Люсетта слегка побледнела.
– Я тоже не понимаю, – сказала она.
– Я даю ему работу… не могу отказать ему в этом. Но нельзя же закрывать глаза на то, что от человека с такими страстями можно всего ожидать!
– А что ты слышал… Дональд, милый? – спросила Люсетта в испуге. Она чуть было не сказала: «Что-нибудь про меня?» – но удержалась. Однако она не могла скрыть своего волнения, и глаза ее наполнились слезами.
– Нет, нет… это не так важно, как тебе кажется, – проговорил Фарфрэ, стараясь ее успокоить, хоть и не знал, как знала она, что это действительно важно.
– Хотелось бы мне, чтобы ты решился на то, о чем мы в свое время говорили, – печально промолвила Люсетта. – Бросил бы ты дела, и мы бы уехали отсюда.

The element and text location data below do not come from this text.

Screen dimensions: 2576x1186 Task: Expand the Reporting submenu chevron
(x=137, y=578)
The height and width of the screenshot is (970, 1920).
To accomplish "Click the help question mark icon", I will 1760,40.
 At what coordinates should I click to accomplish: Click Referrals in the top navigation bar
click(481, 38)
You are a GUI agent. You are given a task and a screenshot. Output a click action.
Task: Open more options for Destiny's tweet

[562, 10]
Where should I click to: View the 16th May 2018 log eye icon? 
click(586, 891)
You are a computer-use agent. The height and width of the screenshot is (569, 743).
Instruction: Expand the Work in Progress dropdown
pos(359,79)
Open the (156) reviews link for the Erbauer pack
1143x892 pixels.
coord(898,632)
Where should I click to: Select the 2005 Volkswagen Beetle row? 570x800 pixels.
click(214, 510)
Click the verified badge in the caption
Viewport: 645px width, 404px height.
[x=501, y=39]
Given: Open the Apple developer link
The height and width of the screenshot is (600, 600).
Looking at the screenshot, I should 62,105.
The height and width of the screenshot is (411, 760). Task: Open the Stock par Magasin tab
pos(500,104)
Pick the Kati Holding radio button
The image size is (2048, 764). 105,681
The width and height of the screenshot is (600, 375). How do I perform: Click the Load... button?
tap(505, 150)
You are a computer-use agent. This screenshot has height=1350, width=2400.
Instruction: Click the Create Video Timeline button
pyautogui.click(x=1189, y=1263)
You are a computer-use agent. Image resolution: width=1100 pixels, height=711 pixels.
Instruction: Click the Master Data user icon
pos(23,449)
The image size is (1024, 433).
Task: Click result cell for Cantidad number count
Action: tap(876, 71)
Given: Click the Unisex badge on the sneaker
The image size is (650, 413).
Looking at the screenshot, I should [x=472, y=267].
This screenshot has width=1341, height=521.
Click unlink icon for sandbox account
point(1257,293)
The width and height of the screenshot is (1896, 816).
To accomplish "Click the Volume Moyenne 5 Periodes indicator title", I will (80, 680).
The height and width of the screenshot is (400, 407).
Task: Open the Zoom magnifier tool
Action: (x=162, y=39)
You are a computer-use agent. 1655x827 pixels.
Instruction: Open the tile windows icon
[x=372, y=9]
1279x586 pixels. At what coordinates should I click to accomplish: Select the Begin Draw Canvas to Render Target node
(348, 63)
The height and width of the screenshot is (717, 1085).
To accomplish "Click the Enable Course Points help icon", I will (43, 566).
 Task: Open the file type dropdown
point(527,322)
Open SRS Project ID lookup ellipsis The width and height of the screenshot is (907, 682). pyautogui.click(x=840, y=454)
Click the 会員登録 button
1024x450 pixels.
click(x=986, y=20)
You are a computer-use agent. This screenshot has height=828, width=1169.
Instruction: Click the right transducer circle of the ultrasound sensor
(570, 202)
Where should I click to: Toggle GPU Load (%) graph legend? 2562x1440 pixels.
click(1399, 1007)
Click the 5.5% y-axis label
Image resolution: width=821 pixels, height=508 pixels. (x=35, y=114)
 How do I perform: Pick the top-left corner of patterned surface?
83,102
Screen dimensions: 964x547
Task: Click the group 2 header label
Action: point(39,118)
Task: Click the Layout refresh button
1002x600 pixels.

Денег у нас достаточно, так зачем нам здесь оставаться?
Фарфрэ, видимо, был склонен серьезно обсуждать эту тему, и они говорили об этом, пока им не доложили, что пришел гость. Вошел их сосед, член городского совета Ватт.
– Вы слышали: бедный доктор Чокфилд скончался! Да… сегодня, в пять часов дня, – сказал мистер Ватт.
Чокфилд был тем членом городского совета, который вступил на пост мэра в прошлом ноябре.
Фарфрэ выразил сожаление, а мистер Ватт продолжал:
– Ну, что поделаешь… ведь он уже несколько дней был при смерти, а его семья хорошо обеспечена, значит, нам остается только принять это к сведению. А зашел я к вам, чтобы задать вам один вопрос, совершенно частным образом. Если я назову вашу кандидатуру в его преемники и не встречу сильной оппозиции, вы согласитесь занять этот пост?
– Но другие лица ближе на очереди, нежели я; к тому же я слишком молод, и люди могут сказать, что я карьерист! – проговорил Фарфрэ, помолчав.
– Вовсе нет. Я говорю не только от своего имени – вашу кандидатуру называло несколько человек. Вы не откажетесь?
– Мы собирались уехать отсюда, – вмешалась в разговор Люсетта, бросив тревожный взгляд на Фарфрэ.
– Это только так, фантазии, – негромко проговорил Фарфрэ. – Я не откажусь, если этого хочет значительное большинство совета.
– Прекрасно, в таком случае считайте себя избранным. У нас и так уже было слишком много мэров-стариков.
Когда он ушел, Фарфрэ промолвил задумчиво:
– Вот видишь, как нами распоряжаются высшие силы! Мы собираемся делать одно, а делаем другое. Если меня хотят выбрать в мэры, я останусь, а Хенчард пусть бесится, сколько его душе угодно.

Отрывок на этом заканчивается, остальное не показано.